Face aux défis posés par l’IA, la seule façon de bien avancer ensemble, c’est de revenir aux fondamentaux. Bien sûr, il y a des quick wins à aller chercher, mais chez Mayday, la valeur client reste au centre de toutes les décisions. Or, ces fonctionnalités réellement utiles prennent plus de temps à concevoir et à développer.
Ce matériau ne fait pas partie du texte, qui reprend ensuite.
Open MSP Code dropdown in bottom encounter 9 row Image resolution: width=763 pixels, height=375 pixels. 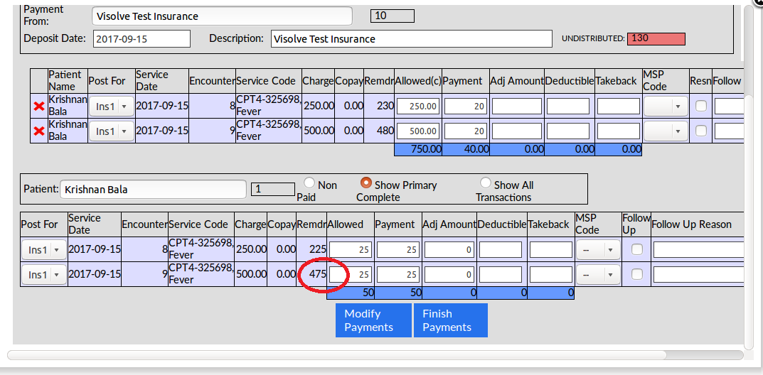[x=597, y=274]
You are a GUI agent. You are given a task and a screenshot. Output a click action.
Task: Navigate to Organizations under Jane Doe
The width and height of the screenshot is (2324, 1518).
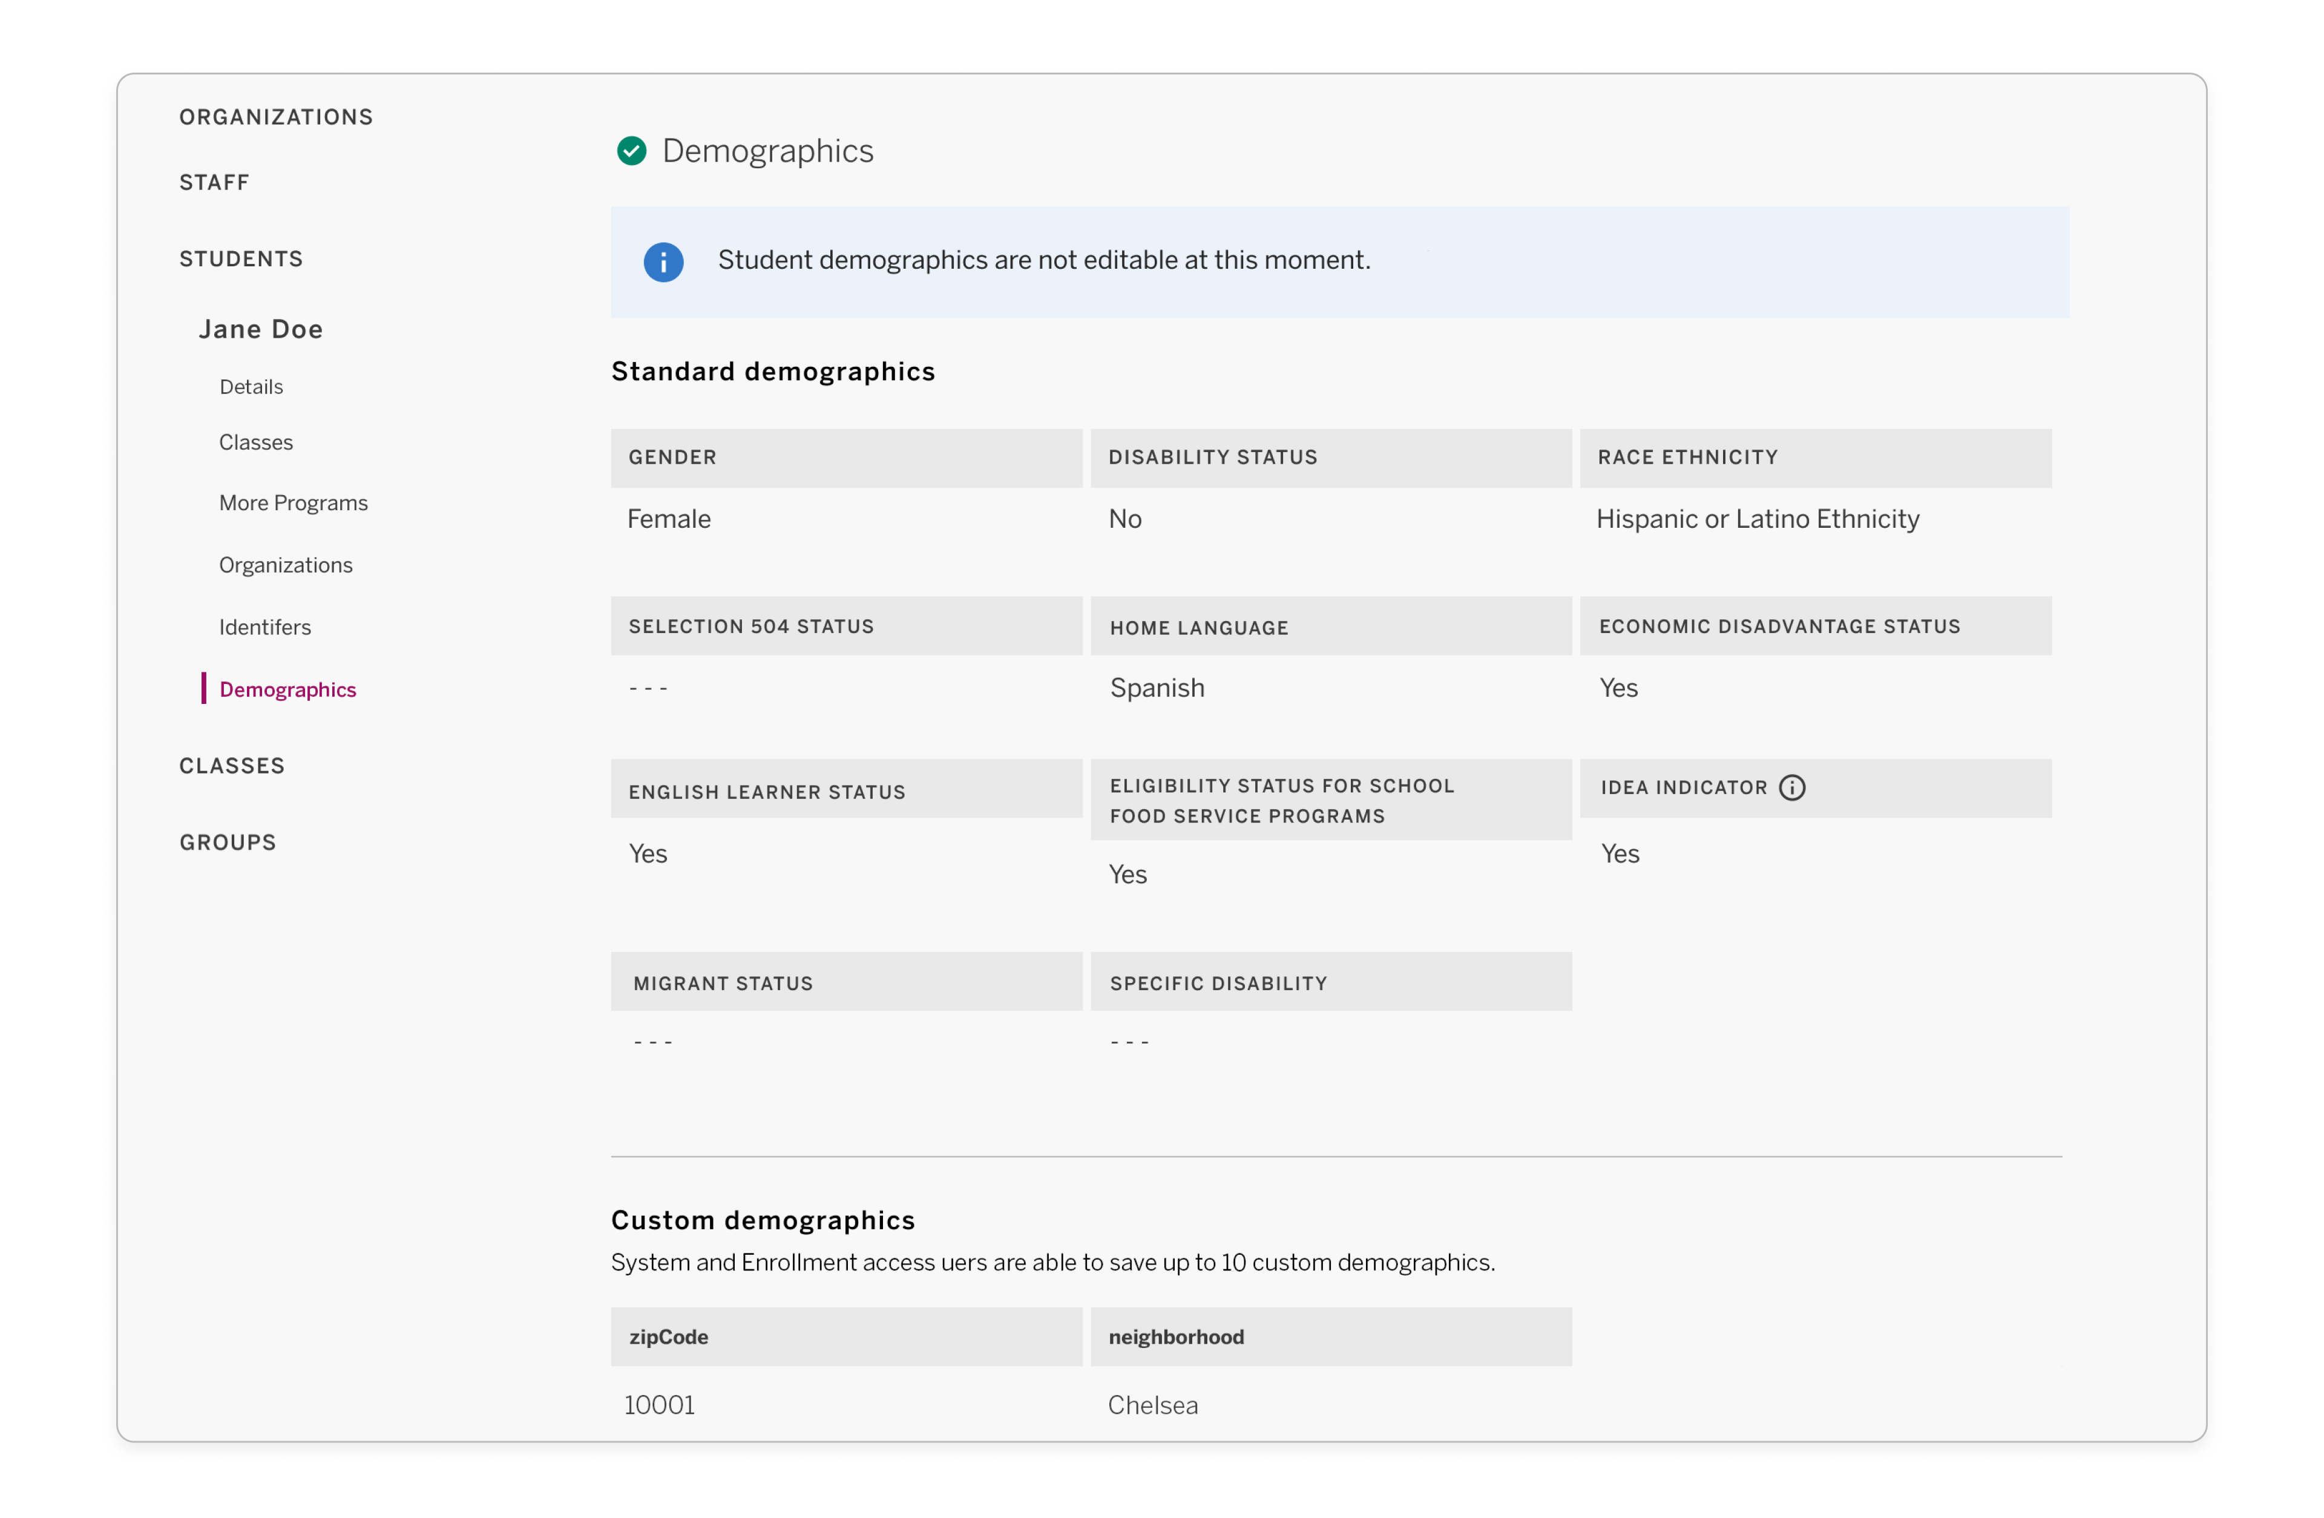285,565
C’est dans cette logique que l’équipe Brain, en charge de la R&D, va tripler de taille dans les mois à venir. L’objectif : aller chercher de la vraie valeur sur les cas d’usage spécifiques à Mayday, en gardant toujours la même boussole : mettre l’IA au service de l’utilisateur, jamais l’inverse
Le mot de la fin
Vous l’avez compris, pour avoir une bonne collaboration entre tech et produit, il faut bien définir sa vision produit pour garder le cap, préférer les compromis et le pragmatisme à la dualité (tech et produit sont là pour s’entraider) et passer du temps afin de créer une bonne culture et définir des objectifs qui parlent à tout le monde. Et cette dynamique ne peut exister sans une réelle capacité à se remettre en question — une qualité clé chez les entrepreneurs.
Il ne fait aucun doute que cette entente permettra à Mayday d’atteindre rapidement son objectif de devenir le leader européen du secteur. Nous leur souhaitons plein succès dans cette belle aventure.